▶ [Description of the task]:
Write out the entire abstract below, on a lattice-based ring signature scheme, word for word.

Abstract

Although most existing linkable ring signature schemes on lattice can effectively resist quantum attacks, they still have the disadvantages of excessive time and storage overhead. This paper constructs an identity-based linkable ring signature (LRS) scheme over NTRU lattice by employing the technologies of trapdoor generation and rejection sampling. The security of this scheme relies on the small integer solution (SIS) problem on NTRU lattice. We prove that this scheme has unconditional anonymity, unforgeability, and linkability under the random oracle model (ROM). Through the performance analysis, this scheme has a shorter size of public/private keys, and when the number of ring members is small (such as ), this scheme has a shorter signature size compared with other existing latest lattice-based LRS schemes. The computational efficiency of signature has also been further improved since it only involves multiplication in the polynomial ring and modular operations of small integers. Finally, we implemented our scheme and other similar schemes, and it is shown that the time for the signature generation and verification of this scheme decreases roughly by 44.951% and 33.503%, respectively.

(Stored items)
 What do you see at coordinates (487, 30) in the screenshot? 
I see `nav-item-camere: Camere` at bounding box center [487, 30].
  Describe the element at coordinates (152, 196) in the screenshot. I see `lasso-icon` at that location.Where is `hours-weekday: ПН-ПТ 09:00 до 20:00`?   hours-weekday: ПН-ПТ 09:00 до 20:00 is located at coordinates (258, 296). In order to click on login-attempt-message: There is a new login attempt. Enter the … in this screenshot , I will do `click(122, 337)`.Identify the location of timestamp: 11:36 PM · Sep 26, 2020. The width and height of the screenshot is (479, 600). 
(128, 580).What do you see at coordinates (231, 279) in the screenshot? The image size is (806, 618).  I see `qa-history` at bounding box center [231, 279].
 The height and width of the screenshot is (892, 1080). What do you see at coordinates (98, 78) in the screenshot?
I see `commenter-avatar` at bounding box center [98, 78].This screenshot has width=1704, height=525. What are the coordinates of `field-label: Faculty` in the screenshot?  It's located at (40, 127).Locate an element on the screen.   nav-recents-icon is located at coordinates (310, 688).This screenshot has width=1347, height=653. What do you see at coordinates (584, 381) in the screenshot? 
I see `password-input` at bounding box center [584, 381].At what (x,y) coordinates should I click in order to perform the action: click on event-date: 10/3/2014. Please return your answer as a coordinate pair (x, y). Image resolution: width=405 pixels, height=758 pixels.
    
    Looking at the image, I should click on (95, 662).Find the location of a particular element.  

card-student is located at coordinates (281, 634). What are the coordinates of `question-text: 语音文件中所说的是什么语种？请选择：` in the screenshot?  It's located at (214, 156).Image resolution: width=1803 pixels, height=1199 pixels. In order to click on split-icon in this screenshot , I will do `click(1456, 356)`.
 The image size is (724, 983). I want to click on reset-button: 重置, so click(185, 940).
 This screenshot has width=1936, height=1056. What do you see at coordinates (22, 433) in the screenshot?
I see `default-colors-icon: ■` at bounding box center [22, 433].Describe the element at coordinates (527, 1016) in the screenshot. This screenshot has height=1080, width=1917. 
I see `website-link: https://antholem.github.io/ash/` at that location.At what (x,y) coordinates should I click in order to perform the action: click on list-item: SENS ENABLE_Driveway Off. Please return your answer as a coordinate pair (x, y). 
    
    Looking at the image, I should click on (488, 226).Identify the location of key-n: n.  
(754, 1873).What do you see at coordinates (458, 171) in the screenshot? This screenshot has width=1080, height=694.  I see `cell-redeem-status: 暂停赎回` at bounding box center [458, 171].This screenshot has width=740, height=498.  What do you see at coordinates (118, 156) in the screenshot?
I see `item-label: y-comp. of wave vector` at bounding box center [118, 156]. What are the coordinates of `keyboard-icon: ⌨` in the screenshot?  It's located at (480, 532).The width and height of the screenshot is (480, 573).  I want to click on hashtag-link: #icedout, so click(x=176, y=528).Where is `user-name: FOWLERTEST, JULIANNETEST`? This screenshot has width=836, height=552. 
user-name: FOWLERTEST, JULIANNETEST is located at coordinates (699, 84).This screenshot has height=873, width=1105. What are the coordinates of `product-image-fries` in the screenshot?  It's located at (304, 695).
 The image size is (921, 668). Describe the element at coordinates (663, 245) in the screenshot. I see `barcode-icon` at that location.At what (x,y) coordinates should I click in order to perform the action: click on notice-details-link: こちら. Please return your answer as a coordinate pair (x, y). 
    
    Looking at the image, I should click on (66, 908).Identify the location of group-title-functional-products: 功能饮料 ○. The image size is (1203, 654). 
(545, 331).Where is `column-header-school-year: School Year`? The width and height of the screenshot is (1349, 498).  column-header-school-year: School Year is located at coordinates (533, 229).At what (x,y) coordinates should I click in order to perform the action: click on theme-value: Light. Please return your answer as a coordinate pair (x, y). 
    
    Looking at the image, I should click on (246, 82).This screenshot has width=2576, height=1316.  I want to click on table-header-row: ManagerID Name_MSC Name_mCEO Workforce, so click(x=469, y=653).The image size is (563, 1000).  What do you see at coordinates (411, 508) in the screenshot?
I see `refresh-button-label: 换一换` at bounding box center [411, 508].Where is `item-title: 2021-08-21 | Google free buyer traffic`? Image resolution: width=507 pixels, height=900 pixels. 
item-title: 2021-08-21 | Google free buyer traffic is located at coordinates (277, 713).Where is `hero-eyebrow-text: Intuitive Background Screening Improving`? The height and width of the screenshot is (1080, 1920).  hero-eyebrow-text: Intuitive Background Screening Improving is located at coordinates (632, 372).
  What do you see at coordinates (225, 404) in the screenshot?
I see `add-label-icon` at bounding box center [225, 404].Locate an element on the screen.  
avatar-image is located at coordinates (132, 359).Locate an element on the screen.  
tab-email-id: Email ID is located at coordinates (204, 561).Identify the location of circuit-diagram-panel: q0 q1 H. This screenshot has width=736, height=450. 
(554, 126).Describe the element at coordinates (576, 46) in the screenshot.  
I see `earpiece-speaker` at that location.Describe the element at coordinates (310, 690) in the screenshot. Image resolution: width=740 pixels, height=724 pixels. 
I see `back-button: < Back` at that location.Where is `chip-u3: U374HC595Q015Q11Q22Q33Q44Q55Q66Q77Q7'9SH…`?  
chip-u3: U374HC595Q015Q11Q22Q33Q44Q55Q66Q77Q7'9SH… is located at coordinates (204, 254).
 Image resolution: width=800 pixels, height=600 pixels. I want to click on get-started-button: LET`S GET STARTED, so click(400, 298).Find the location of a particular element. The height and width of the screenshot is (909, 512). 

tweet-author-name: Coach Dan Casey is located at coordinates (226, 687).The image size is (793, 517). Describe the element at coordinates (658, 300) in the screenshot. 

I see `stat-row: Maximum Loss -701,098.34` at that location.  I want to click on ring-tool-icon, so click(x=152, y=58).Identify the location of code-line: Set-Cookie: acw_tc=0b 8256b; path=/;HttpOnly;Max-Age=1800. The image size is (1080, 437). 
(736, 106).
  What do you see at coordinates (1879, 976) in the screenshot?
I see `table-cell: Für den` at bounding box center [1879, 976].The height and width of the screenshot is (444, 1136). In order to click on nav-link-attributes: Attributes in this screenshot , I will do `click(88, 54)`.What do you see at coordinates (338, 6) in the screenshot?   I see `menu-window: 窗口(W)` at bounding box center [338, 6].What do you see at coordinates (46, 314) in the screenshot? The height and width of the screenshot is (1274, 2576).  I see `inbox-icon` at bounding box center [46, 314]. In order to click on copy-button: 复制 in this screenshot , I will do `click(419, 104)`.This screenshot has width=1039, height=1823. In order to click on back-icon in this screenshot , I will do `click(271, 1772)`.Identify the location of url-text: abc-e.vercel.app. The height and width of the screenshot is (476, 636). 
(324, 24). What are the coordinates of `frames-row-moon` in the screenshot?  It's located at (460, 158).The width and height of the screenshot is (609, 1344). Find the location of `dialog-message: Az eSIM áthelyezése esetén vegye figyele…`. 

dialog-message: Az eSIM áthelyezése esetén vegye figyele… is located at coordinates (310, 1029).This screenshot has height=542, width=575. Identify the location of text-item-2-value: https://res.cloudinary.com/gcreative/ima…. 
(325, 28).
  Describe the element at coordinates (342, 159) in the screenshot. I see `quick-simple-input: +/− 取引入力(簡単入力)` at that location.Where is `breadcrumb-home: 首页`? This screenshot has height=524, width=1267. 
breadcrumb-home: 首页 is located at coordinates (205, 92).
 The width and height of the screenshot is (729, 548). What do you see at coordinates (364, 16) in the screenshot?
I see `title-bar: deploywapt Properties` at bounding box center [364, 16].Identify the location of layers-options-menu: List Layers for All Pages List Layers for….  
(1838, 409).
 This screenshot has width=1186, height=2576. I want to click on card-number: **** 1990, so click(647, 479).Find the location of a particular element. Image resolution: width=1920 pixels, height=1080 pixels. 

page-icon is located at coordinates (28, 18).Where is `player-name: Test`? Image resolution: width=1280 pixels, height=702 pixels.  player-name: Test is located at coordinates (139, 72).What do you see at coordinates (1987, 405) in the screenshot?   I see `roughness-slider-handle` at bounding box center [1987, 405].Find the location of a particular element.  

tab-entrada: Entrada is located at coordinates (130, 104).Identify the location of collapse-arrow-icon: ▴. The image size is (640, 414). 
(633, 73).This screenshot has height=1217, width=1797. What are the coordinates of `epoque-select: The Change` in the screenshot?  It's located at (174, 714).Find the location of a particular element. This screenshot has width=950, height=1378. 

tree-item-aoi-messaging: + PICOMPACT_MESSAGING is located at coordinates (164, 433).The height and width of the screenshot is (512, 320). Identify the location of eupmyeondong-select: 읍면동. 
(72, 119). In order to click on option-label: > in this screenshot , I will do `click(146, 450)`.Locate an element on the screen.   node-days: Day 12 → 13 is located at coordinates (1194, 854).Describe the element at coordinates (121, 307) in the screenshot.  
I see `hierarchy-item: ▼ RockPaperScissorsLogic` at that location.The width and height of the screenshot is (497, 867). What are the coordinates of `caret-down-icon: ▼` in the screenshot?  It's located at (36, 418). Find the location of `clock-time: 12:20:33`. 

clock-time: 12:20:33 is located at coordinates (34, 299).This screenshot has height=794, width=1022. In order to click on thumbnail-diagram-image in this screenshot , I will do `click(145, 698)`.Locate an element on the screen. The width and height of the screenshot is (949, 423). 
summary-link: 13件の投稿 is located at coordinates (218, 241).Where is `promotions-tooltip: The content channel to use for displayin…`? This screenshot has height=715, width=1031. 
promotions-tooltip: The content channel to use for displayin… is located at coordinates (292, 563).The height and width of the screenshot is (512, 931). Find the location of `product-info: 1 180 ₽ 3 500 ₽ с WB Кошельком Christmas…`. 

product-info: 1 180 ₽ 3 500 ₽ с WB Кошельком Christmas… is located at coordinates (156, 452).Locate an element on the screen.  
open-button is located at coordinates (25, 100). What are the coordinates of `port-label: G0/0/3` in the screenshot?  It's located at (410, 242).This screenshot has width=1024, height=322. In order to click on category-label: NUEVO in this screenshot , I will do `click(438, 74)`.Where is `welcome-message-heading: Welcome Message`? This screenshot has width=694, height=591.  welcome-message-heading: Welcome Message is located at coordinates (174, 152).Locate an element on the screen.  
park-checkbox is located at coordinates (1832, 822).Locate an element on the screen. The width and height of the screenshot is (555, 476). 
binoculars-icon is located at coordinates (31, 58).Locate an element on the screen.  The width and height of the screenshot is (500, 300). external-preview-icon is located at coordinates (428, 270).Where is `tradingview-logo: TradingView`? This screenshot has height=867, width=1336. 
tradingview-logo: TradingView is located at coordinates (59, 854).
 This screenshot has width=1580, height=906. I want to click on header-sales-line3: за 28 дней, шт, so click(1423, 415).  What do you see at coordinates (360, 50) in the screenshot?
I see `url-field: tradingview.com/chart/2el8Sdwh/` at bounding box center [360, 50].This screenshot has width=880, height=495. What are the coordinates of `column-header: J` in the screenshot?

▶ [Response area]:
Abstract

Although most existing linkable ring signature schemes on lattice can effectively resist quantum attacks, they still have the disadvantages of excessive time and storage overhead. This paper constructs an identity-based linkable ring signature (LRS) scheme over NTRU lattice by employing the technologies of trapdoor generation and rejection sampling. The security of this scheme relies on the small integer solution (SIS) problem on NTRU lattice. We prove that this scheme has unconditional anonymity, unforgeability, and linkability under the random oracle model (ROM). Through the performance analysis, this scheme has a shorter size of public/private keys, and when the number of ring members is small (such as ), this scheme has a shorter signature size compared with other existing latest lattice-based LRS schemes. The computational efficiency of signature has also been further improved since it only involves multiplication in the polynomial ring and modular operations of small integers. Finally, we implemented our scheme and other similar schemes, and it is shown that the time for the signature generation and verification of this scheme decreases roughly by 44.951% and 33.503%, respectively.